Because a portion of the disk space is already utilized by cache, a build can run out of disk space and fail with the ‘no space left on device’ error.
To prevent out-of-space scenarios that lead to failed builds, you can set the minimum disk space you need for the pipeline’s build volume. Defining the minimum disk space ensures that Codefresh assigns either a cached disk with sufficient disk space or a new empty disk at the start of the build.
The disk space set for the pipeline is inherited by all the builds run for the pipeline.
You can also configure the disk space for a specific trigger used by the pipeline or for a specific run, and override what’s set for the pipeline.
- Select the pipeline for which to set the disk space.
- Select Settings, and then Runtime.
- Enable Set minimum required disk space and either retain the default displayed or change as needed.
Track the actual disk usage in Builds > Metrics.
Set memory-usage threshold for pipeline build
If needed, select a memory-usage threshold for the pipeline build to override the account-level setting for the same. Codefresh displays a banner when memory usage has exceeded the selected threshold.
The global memory-usage threshold is set in Pipeline Settings, for all pipelines in the account.
You can override the memory-usage threshold for individual pipelines, depending on the resources needed for pipeline execution. For example, if the account-level memory usage is set at 90%, and the specific pipeline is resource-intensive, you want to be warned when the usage exceeds 70%, instead of 90%.
Conversely, if the account-level memory usage is set to 70%, and the specific pipeline is likely to use between 80% and 90% for example, you can safely set the memory-usage threshold to 100% to avoid unnecessary usage warnings.
If needed, Codefresh account administrators can override the scopes set at the account-level with custom scopes for ehe dividual pipeline.

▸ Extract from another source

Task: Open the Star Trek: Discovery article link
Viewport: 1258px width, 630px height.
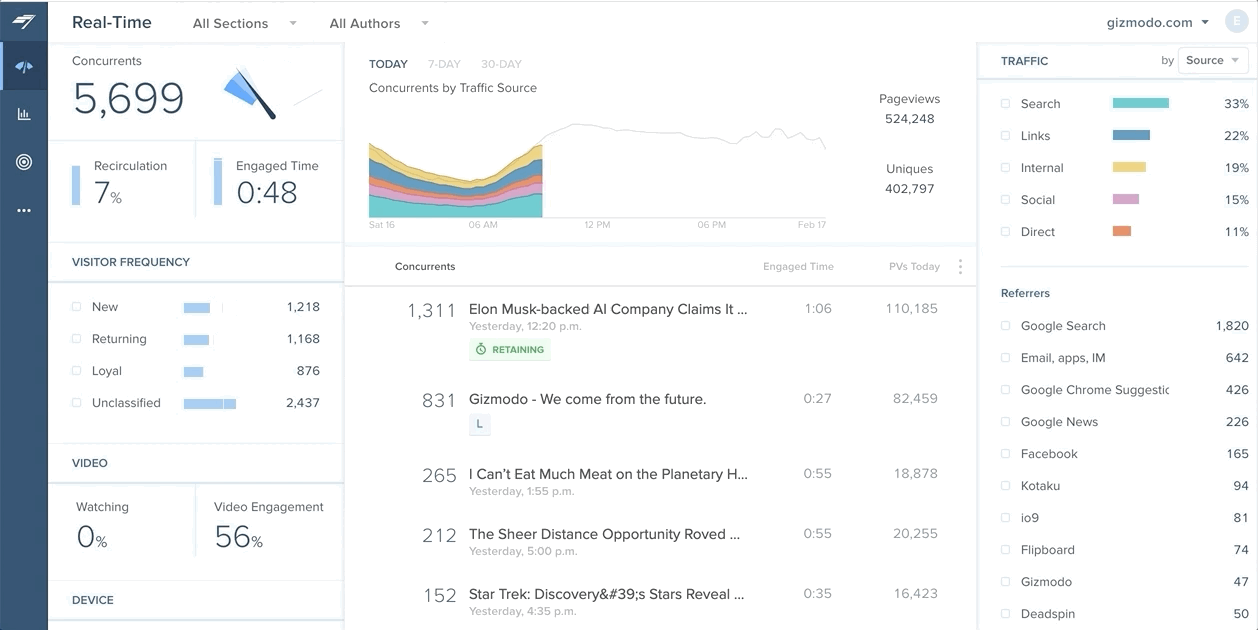Action: tap(606, 594)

All the pipeline’s builds inherit the custom scopes.
Using pipeline templates
When enabled for the account, you can create a new pipeline from existing pipelines tagged as Templates.
To do so, you need to first convert existing pipelines to pipeline templates.

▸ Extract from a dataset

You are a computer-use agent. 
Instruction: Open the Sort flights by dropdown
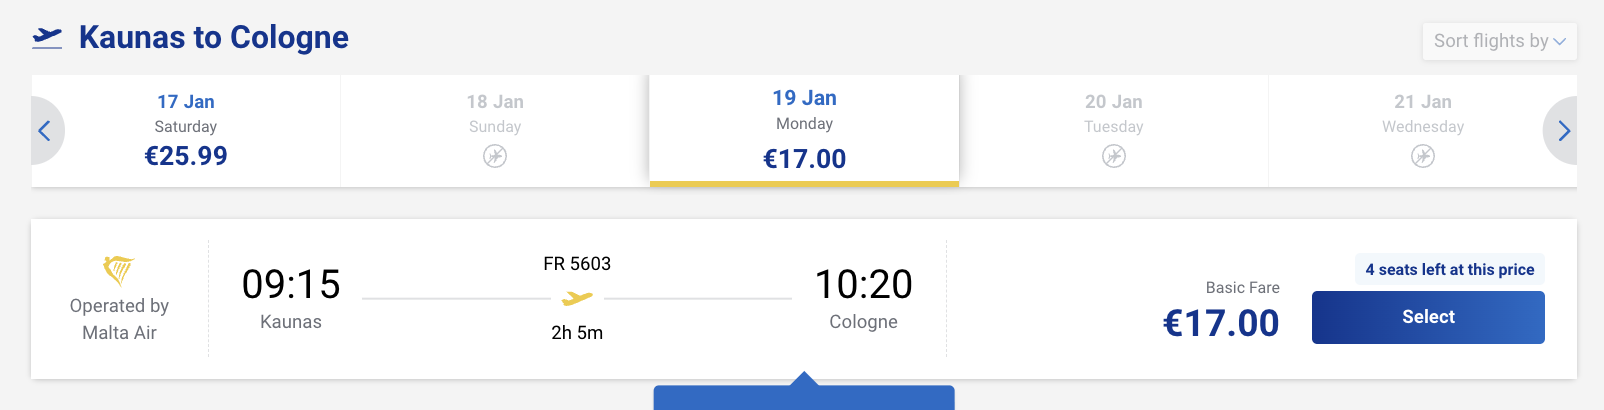pyautogui.click(x=1490, y=41)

Create a pipeline template
Convert an existing pipeline into a pipeline template, by tagging it as such.
- In the Codefresh UI, from the sidebar, select Pipelines to view all your pipelines.

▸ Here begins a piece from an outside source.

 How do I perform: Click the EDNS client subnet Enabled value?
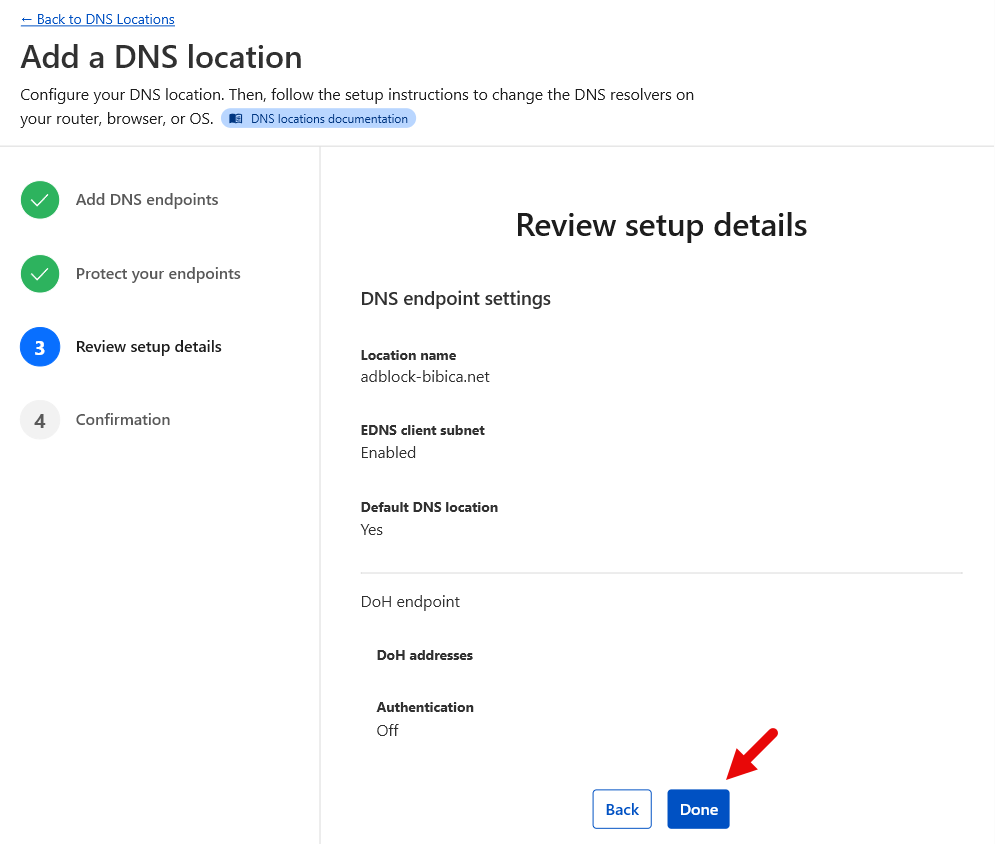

- Select the pipeline to convert to a template.
- From the sidebar, mouse over the pipeline name, and from the context menu, select Create Template.
- Do one of the following:
- To convert the pipeline to a pipeline template, select Convert the pipeline itself to a template.
- To create a copy of the pipeline and convert the copy into a pipeline template, select Copy this pipeline to a pipeline template.
Define the template name, project and tags.
In the Pipelines page, pipeline templates are marked TEMPLATES. On selecting a pipeline, pipeline templates in the sidebar are prefixed with a dot.
Create a pipeline from a pipeline template
Now when you create a new pipeline, you can also select which pipeline template will be used as an initial pipeline definition:
Selecting a pipeline template, applies the template’s settings when the pipeline is created. Subsequent changes to the pipeline template do not impact pipelines already created from that template.
You can also quickly convert a pipeline to a template in the General tab of the pipeline’s settings.
Pipelines that do not belong to any project
Although we recommend adding all your pipelines to a project, this is not a hard requirement. You can create pipelines that do not belong to a project from the Pipelines section on the left sidebar. If you have a Codefresh account created before May 2019 you might already have several pipelines that are like this.
If you change your mind, you can also add detached pipelines (i.e. pipelines that are not part of a project) manually from the 3-dot menu that is found on the right of each pipeline.
Pipelines that belong to a project will mention it below their name so it is very easy to understand which pipelines belong to a project and which do not.